### Action item:
What you return should be the lines of the data containing "agent", each in full.

### Data supplied:
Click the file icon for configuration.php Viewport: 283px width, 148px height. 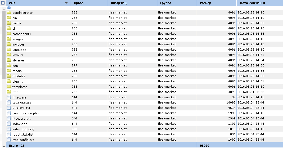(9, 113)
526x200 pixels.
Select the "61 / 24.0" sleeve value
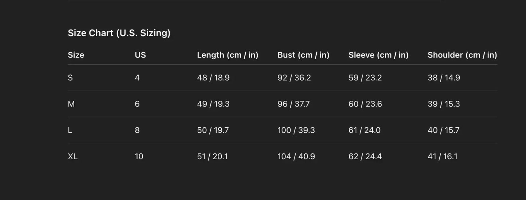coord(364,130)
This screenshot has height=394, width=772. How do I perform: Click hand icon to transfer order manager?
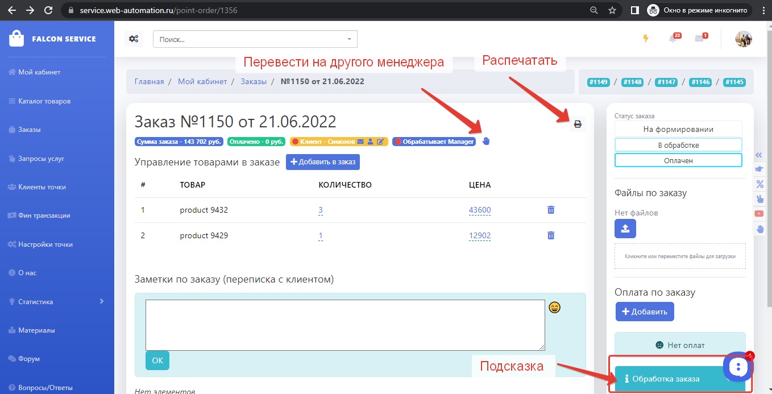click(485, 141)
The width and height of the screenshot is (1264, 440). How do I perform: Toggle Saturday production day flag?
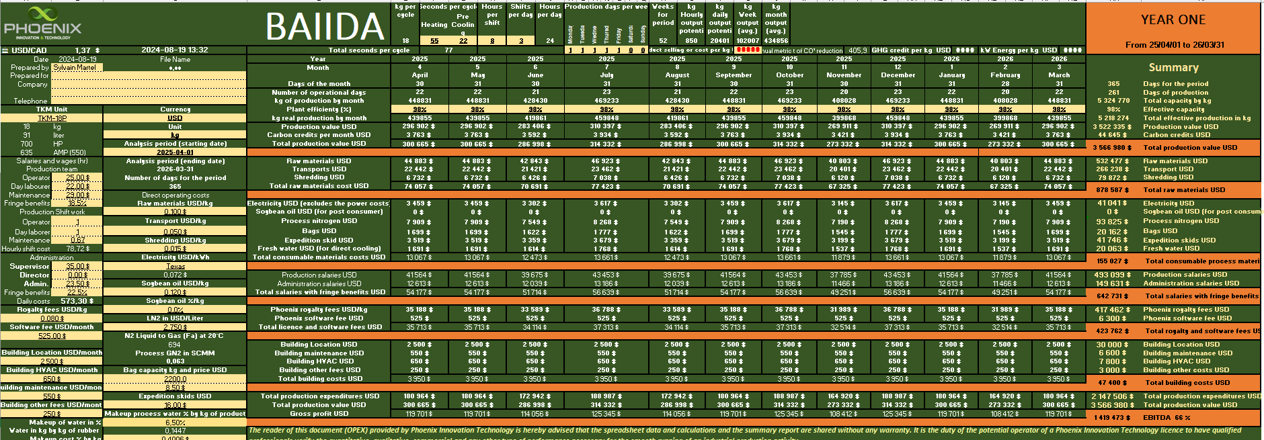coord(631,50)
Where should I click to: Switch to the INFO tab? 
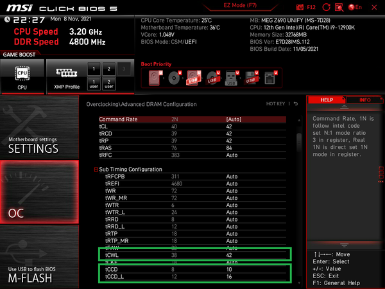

---

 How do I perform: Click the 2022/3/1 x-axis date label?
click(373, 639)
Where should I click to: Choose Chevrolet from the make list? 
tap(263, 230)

==

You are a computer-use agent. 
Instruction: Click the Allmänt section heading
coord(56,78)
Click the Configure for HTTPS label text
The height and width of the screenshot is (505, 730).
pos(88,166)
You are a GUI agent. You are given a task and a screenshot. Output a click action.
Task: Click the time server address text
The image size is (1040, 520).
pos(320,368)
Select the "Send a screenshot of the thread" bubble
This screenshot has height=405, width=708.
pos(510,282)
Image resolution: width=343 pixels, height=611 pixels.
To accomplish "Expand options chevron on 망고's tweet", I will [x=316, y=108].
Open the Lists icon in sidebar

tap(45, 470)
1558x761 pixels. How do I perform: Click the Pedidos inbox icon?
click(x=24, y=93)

### Exercise result:
You are a computer-use agent. 
You are a GUI agent. You are given a task and a screenshot. Output a click action.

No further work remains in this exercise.